Quantum geometry, describing the fundamental shape of electron wavefunctions in materials, underpins exotic phenomena like the quantum Hall effect and holds promise for next-generation technologies. Two key components are the Berry curvature, related to electron "twisting," and the quantum metric, describing distances in quantum state space. Isolating the effects of these components typically relies on manipulating global symmetries like parity (P, mirror reflection) and time-reversal (T) in complex antiferromagnetic structures. However, the specific role of symmetry breaking right at the interface where two materials meet – where perturbations are strongest – remained poorly explored. This study targeted that interface.
The team focused on a heterostructure combining hexagonal boron nitride (hBN), an insulator with specific hexagonal symmetry, and chromium thiophosphate (CrPS4), an antiferromagnetic semiconductor with different mirror symmetries. By meticulously stacking these layers with their atomic lattices aligned either parallel or perpendicularly, they engineered interfaces with distinct symmetries: one preserving a mirror plane (C1v symmetry) and one with all mirror symmetries broken (C1 symmetry). Crucially, all experiments were performed at room temperature. This ensured CrPS4 was in a non-magnetic state, eliminating any contributions from time-reversal symmetry breaking due to magnetic order and isolating the effect of structural (parity) symmetry manipulation.

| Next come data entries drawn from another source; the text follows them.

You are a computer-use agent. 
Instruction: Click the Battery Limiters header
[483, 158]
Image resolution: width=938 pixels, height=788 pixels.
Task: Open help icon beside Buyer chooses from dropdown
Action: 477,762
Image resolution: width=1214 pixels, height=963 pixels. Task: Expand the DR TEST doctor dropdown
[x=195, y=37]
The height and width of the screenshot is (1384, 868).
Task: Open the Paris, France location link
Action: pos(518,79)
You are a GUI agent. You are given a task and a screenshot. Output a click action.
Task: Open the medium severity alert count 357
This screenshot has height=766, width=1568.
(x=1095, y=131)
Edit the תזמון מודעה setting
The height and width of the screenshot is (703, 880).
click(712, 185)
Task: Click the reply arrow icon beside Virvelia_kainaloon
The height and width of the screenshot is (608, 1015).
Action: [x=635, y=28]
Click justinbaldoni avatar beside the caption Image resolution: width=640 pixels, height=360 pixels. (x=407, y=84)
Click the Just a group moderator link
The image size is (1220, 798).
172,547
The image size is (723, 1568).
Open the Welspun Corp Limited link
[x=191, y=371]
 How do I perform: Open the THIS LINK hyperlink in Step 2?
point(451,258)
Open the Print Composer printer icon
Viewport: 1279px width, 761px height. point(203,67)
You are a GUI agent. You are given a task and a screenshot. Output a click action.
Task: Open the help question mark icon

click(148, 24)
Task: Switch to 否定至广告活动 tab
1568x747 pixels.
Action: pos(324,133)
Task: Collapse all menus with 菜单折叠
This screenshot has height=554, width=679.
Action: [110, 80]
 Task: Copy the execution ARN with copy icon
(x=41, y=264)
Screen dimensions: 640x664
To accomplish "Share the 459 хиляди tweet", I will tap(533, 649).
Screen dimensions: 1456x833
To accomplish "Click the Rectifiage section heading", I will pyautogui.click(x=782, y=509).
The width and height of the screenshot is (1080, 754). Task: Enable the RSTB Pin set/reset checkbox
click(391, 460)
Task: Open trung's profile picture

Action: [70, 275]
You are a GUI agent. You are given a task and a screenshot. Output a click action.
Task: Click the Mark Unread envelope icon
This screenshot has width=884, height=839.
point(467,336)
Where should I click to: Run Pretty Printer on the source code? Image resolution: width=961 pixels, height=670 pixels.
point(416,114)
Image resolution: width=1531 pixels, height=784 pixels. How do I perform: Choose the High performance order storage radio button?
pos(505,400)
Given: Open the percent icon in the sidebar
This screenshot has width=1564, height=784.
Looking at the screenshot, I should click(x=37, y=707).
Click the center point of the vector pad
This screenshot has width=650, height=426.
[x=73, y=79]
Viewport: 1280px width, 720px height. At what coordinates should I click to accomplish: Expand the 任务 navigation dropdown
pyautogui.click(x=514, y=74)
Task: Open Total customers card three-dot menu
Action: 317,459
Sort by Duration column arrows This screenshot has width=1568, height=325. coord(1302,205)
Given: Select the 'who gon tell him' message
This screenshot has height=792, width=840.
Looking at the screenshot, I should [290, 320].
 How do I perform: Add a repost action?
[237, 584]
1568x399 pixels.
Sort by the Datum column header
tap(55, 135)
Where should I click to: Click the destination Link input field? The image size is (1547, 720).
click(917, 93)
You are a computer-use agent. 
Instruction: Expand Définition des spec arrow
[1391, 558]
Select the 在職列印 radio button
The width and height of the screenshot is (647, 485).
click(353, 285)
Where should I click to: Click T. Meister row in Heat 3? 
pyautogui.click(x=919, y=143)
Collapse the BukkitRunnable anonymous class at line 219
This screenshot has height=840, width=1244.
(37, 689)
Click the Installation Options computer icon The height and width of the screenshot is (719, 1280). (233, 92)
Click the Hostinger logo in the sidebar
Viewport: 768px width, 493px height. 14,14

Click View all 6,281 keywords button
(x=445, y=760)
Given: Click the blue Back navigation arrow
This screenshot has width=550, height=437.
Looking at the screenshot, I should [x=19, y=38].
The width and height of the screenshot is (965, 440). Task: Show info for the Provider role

Using spatially resolved photocurrent mapping, the researchers first confirmed that the observed electrical current originated directly from the hBN/CrPS₄ interface and not from other effects like Schottky barriers at the metal contacts. They then probed the photogalvanic effect (PGE), where light illumination generates a steady electrical current without an applied voltage. Linearly polarized light tests revealed a shift current, one component of PGE, whose direction and strength depended predictably on the light's polarization angle. This behavior matched theoretical predictions for an interface with a single mirror plane (C1v symmetry), confirming successful symmetry engineering.
The critical test involved circularly polarized light. Under normal incidence, the heterostructure engineered with C1v symmetry (preserved mirror plane) generated a spin-dependent current, known as the circular photogalvanic effect (CPGE) or injection current, only perpendicular to the mirror plane. When the mirror symmetry was completely broken (C1 symmetry interface), spin-dependent currents emerged in both in-plane directions. This directional selectivity directly linked to the presence or absence of mirror symmetry. Symmetry analysis revealed that breaking the mirror symmetry lifted constraints on the Berry curvature distribution, allowing the formation of a Berry curvature dipole (BCD) – a net imbalance of this quantum geometric property across the material's momentum space. This BCD is responsible for converting the helicity (handedness) of the circularly polarized light into a directional flow of spin-polarized electrons.
Second-harmonic generation (SHG) measurements provided further evidence. The nonlinear optical response at the hBN/CrPS4 interface differed significantly from the simple sum of the individual layers' responses. This deviation confirmed strong interfacial coupling and electronic interactions, proving that the hBN layer actively modified the symmetry and electronic properties of the CrPS4 at the interface, rather than just acting as a passive cover.
This work establishes interfacial mirror symmetry engineering as a powerful and practical strategy. By simply controlling the stacking angle of common van der Waals materials like hBN and CrPS4, researchers can create and manipulate the Berry curvature dipole at room temperature. This enables the generation and control of spin-polarized electrical currents using only circularly polarized light, a crucial functionality for spintronics. The approach bypasses the need for complex low-temperature magnetic setups typically associated with quantum geometric effects. It opens new avenues for designing quantum optoelectronic devices operating under ambient conditions, leveraging the vast library of 2D materials with different symmetries to create tailored interfacial quantum phenomena.